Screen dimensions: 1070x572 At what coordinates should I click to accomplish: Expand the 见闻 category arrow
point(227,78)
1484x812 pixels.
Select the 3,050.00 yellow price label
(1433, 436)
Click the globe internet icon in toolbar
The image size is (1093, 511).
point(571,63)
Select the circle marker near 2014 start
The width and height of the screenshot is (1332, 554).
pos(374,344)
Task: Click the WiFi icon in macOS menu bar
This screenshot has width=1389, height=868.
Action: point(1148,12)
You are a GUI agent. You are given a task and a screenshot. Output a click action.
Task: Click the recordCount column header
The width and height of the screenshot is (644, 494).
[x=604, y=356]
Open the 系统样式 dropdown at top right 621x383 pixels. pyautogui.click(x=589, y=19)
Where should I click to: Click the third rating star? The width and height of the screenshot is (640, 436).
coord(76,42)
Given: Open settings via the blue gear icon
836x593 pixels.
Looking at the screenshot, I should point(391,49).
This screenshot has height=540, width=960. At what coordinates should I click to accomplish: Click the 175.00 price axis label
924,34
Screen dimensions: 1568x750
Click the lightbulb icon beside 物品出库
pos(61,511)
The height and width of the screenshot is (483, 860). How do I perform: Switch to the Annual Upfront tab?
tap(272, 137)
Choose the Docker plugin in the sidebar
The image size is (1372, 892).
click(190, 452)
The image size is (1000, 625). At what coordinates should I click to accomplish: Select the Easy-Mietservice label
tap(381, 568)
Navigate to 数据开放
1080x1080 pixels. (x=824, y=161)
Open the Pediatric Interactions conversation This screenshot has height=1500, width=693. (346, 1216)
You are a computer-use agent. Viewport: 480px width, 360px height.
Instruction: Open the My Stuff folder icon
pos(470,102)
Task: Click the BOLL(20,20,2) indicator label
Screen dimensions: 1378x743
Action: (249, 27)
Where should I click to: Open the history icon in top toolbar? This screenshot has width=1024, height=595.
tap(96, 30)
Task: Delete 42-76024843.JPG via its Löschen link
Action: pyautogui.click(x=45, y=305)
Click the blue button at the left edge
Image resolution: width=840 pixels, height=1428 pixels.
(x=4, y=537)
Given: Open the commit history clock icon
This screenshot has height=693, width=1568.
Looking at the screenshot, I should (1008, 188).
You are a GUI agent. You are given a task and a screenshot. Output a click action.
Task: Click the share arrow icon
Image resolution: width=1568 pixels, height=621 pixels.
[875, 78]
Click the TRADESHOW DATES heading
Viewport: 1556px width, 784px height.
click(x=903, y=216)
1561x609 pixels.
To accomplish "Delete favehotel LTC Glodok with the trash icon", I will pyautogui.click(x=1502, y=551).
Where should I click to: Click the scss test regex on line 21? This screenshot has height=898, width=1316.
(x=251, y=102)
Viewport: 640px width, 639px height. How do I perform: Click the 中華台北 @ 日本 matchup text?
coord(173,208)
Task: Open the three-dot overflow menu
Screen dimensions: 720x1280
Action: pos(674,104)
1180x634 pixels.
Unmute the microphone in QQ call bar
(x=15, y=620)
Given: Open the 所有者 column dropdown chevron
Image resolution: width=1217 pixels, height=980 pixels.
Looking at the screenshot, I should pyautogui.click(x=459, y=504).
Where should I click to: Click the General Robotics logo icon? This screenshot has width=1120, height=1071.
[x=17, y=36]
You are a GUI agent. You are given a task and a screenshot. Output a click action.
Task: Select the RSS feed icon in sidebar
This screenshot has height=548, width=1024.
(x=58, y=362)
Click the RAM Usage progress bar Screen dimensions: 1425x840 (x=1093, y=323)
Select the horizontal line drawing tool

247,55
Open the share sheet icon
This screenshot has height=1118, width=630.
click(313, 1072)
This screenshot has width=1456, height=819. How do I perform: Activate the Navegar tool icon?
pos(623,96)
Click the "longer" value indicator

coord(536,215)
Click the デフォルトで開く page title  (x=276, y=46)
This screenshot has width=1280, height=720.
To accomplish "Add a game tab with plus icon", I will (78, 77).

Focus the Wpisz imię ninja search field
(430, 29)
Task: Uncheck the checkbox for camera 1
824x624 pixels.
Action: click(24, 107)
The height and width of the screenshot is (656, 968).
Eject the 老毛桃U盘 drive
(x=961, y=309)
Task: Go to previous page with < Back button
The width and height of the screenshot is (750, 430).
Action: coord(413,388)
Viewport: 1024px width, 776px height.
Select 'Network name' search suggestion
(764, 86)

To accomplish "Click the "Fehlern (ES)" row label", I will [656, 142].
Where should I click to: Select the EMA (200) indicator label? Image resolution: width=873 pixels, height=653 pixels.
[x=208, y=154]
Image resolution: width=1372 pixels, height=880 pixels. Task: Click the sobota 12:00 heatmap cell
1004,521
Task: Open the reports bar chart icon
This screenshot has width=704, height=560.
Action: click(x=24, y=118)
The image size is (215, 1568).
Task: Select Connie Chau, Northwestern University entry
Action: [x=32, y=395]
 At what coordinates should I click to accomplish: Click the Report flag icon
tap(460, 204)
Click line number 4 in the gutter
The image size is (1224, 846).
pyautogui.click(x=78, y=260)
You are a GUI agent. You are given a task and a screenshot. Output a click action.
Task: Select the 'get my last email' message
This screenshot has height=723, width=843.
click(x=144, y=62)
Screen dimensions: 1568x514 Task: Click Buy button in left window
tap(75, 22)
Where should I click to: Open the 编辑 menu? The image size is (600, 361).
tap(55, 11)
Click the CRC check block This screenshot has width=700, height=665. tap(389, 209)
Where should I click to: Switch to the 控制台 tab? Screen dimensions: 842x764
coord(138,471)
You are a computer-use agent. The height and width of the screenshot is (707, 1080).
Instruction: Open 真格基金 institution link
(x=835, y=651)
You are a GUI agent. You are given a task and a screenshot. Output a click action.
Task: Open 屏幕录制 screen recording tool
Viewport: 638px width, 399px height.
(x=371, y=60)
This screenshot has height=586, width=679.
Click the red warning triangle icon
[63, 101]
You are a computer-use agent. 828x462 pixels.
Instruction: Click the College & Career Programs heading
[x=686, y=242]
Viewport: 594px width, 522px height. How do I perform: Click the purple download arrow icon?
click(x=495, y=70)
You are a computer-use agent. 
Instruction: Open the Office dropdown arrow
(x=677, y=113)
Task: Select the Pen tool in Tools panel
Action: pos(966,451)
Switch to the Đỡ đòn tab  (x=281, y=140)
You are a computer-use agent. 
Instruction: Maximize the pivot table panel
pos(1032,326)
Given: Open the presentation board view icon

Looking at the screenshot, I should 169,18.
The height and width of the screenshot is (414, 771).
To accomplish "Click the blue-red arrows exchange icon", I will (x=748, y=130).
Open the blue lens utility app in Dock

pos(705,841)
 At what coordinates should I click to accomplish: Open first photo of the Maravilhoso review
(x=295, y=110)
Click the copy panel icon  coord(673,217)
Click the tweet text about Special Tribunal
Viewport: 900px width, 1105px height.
☆ ☆ ☆ ☆ ☆ ☆ ☆
= TASK =
Lay out the items above as a Markdown table with the columns Row and Line, giving each non-blank line its own row number.

= EXPECTED ANSWER =
| Row | Line |
|---|---|
| 1 | Screen dimensions: 1070x572 At what coordinates should I click to accomplish: Expand the 见闻 category arrow |
| 2 | point(227,78) |
| 3 | 1484x812 pixels. |
| 4 | Select the 3,050.00 yellow price label |
| 5 | (1433, 436) |
| 6 | Click the globe internet icon in toolbar |
| 7 | The image size is (1093, 511). |
| 8 | point(571,63) |
| 9 | Select the circle marker near 2014 start |
| 10 | The width and height of the screenshot is (1332, 554). |
| 11 | pos(374,344) |
| 12 | Task: Click the WiFi icon in macOS menu bar |
| 13 | This screenshot has width=1389, height=868. |
| 14 | Action: point(1148,12) |
| 15 | You are a GUI agent. You are given a task and a screenshot. Output a click action. |
| 16 | Task: Click the recordCount column header |
| 17 | The width and height of the screenshot is (644, 494). |
| 18 | [x=604, y=356] |
| 19 | Open the 系统样式 dropdown at top right 621x383 pixels. pyautogui.click(x=589, y=19) |
| 20 | Where should I click to: Click the third rating star? The width and height of the screenshot is (640, 436). |
| 21 | coord(76,42) |
| 22 | Given: Open settings via the blue gear icon |
| 23 | 836x593 pixels. |
| 24 | Looking at the screenshot, I should point(391,49). |
| 25 | This screenshot has height=540, width=960. At what coordinates should I click to accomplish: Click the 175.00 price axis label |
| 26 | 924,34 |
| 27 | Screen dimensions: 1568x750 |
| 28 | Click the lightbulb icon beside 物品出库 |
| 29 | pos(61,511) |
| 30 | The height and width of the screenshot is (483, 860). How do I perform: Switch to the Annual Upfront tab? |
| 31 | tap(272, 137) |
| 32 | Choose the Docker plugin in the sidebar |
| 33 | The image size is (1372, 892). |
| 34 | click(190, 452) |
| 35 | The image size is (1000, 625). At what coordinates should I click to accomplish: Select the Easy-Mietservice label |
| 36 | tap(381, 568) |
| 37 | Navigate to 数据开放 |
| 38 | 1080x1080 pixels. (x=824, y=161) |
| 39 | Open the Pediatric Interactions conversation This screenshot has height=1500, width=693. (346, 1216) |
| 40 | You are a computer-use agent. Viewport: 480px width, 360px height. |
| 41 | Instruction: Open the My Stuff folder icon |
| 42 | pos(470,102) |
| 43 | Task: Click the BOLL(20,20,2) indicator label |
| 44 | Screen dimensions: 1378x743 |
| 45 | Action: (249, 27) |
| 46 | Where should I click to: Open the history icon in top toolbar? This screenshot has width=1024, height=595. |
| 47 | tap(96, 30) |
| 48 | Task: Delete 42-76024843.JPG via its Löschen link |
| 49 | Action: pyautogui.click(x=45, y=305) |
| 50 | Click the blue button at the left edge |
| 51 | Image resolution: width=840 pixels, height=1428 pixels. |
| 52 | (x=4, y=537) |
| 53 | Given: Open the commit history clock icon |
| 54 | This screenshot has height=693, width=1568. |
| 55 | Looking at the screenshot, I should (1008, 188). |
| 56 | You are a GUI agent. You are given a task and a screenshot. Output a click action. |
| 57 | Task: Click the share arrow icon |
| 58 | Image resolution: width=1568 pixels, height=621 pixels. |
| 59 | [875, 78] |
| 60 | Click the TRADESHOW DATES heading |
| 61 | Viewport: 1556px width, 784px height. |
| 62 | click(x=903, y=216) |
| 63 | 1561x609 pixels. |
| 64 | To accomplish "Delete favehotel LTC Glodok with the trash icon", I will pyautogui.click(x=1502, y=551). |
| 65 | Where should I click to: Click the scss test regex on line 21? This screenshot has height=898, width=1316. |
| 66 | (x=251, y=102) |
| 67 | Viewport: 640px width, 639px height. How do I perform: Click the 中華台北 @ 日本 matchup text? |
| 68 | coord(173,208) |
| 69 | Task: Open the three-dot overflow menu |
| 70 | Screen dimensions: 720x1280 |
| 71 | Action: pos(674,104) |
| 72 | 1180x634 pixels. |
| 73 | Unmute the microphone in QQ call bar |
| 74 | (x=15, y=620) |
| 75 | Given: Open the 所有者 column dropdown chevron |
| 76 | Image resolution: width=1217 pixels, height=980 pixels. |
| 77 | Looking at the screenshot, I should pyautogui.click(x=459, y=504). |
| 78 | Where should I click to: Click the General Robotics logo icon? This screenshot has width=1120, height=1071. |
| 79 | [x=17, y=36] |
| 80 | You are a GUI agent. You are given a task and a screenshot. Output a click action. |
| 81 | Task: Select the RSS feed icon in sidebar |
| 82 | This screenshot has height=548, width=1024. |
| 83 | (x=58, y=362) |
| 84 | Click the RAM Usage progress bar Screen dimensions: 1425x840 (x=1093, y=323) |
| 85 | Select the horizontal line drawing tool |
| 86 | 247,55 |
| 87 | Open the share sheet icon |
| 88 | This screenshot has height=1118, width=630. |
| 89 | click(313, 1072) |
| 90 | This screenshot has width=1456, height=819. How do I perform: Activate the Navegar tool icon? |
| 91 | pos(623,96) |
| 92 | Click the "longer" value indicator |
| 93 | coord(536,215) |
| 94 | Click the デフォルトで開く page title  (x=276, y=46) |
| 95 | This screenshot has width=1280, height=720. |
| 96 | To accomplish "Add a game tab with plus icon", I will (78, 77). |
| 97 | Focus the Wpisz imię ninja search field |
| 98 | (430, 29) |
| 99 | Task: Uncheck the checkbox for camera 1 |
| 100 | 824x624 pixels. |
| 101 | Action: click(24, 107) |
| 102 | The height and width of the screenshot is (656, 968). |
| 103 | Eject the 老毛桃U盘 drive |
| 104 | (x=961, y=309) |
| 105 | Task: Go to previous page with < Back button |
| 106 | The width and height of the screenshot is (750, 430). |
| 107 | Action: coord(413,388) |
| 108 | Viewport: 1024px width, 776px height. |
| 109 | Select 'Network name' search suggestion |
| 110 | (764, 86) |
| 111 | To accomplish "Click the "Fehlern (ES)" row label", I will [656, 142]. |
| 112 | Where should I click to: Select the EMA (200) indicator label? Image resolution: width=873 pixels, height=653 pixels. |
| 113 | [x=208, y=154] |
| 114 | Image resolution: width=1372 pixels, height=880 pixels. Task: Click the sobota 12:00 heatmap cell |
| 115 | 1004,521 |
| 116 | Task: Open the reports bar chart icon |
| 117 | This screenshot has width=704, height=560. |
| 118 | Action: click(x=24, y=118) |
| 119 | The image size is (215, 1568). |
| 120 | Task: Select Connie Chau, Northwestern University entry |
| 121 | Action: [x=32, y=395] |
| 122 |  At what coordinates should I click to accomplish: Click the Report flag icon |
| 123 | tap(460, 204) |
| 124 | Click line number 4 in the gutter |
| 125 | The image size is (1224, 846). |
| 126 | pyautogui.click(x=78, y=260) |
| 127 | You are a GUI agent. You are given a task and a screenshot. Output a click action. |
| 128 | Task: Select the 'get my last email' message |
| 129 | This screenshot has height=723, width=843. |
| 130 | click(x=144, y=62) |
| 131 | Screen dimensions: 1568x514 Task: Click Buy button in left window |
| 132 | tap(75, 22) |
| 133 | Where should I click to: Open the 编辑 menu? The image size is (600, 361). |
| 134 | tap(55, 11) |
| 135 | Click the CRC check block This screenshot has width=700, height=665. tap(389, 209) |
| 136 | Where should I click to: Switch to the 控制台 tab? Screen dimensions: 842x764 |
| 137 | coord(138,471) |
| 138 | You are a computer-use agent. The height and width of the screenshot is (707, 1080). |
| 139 | Instruction: Open 真格基金 institution link |
| 140 | (x=835, y=651) |
| 141 | You are a GUI agent. You are given a task and a screenshot. Output a click action. |
| 142 | Task: Open 屏幕录制 screen recording tool |
| 143 | Viewport: 638px width, 399px height. |
| 144 | (x=371, y=60) |
| 145 | This screenshot has height=586, width=679. |
| 146 | Click the red warning triangle icon |
| 147 | [63, 101] |
| 148 | You are a computer-use agent. 828x462 pixels. |
| 149 | Instruction: Click the College & Career Programs heading |
| 150 | [x=686, y=242] |
| 151 | Viewport: 594px width, 522px height. How do I perform: Click the purple download arrow icon? |
| 152 | click(x=495, y=70) |
| 153 | You are a computer-use agent.  |
| 154 | Instruction: Open the Office dropdown arrow |
| 155 | (x=677, y=113) |
| 156 | Task: Select the Pen tool in Tools panel |
| 157 | Action: pos(966,451) |
| 158 | Switch to the Đỡ đòn tab  (x=281, y=140) |
| 159 | You are a computer-use agent.  |
| 160 | Instruction: Maximize the pivot table panel |
| 161 | pos(1032,326) |
| 162 | Given: Open the presentation board view icon |
| 163 | Looking at the screenshot, I should 169,18. |
| 164 | The height and width of the screenshot is (414, 771). |
| 165 | To accomplish "Click the blue-red arrows exchange icon", I will (x=748, y=130). |
| 166 | Open the blue lens utility app in Dock |
| 167 | pos(705,841) |
| 168 |  At what coordinates should I click to accomplish: Open first photo of the Maravilhoso review |
| 169 | (x=295, y=110) |
| 170 | Click the copy panel icon  coord(673,217) |
| 171 | Click the tweet text about Special Tribunal |
| 172 | Viewport: 900px width, 1105px height. |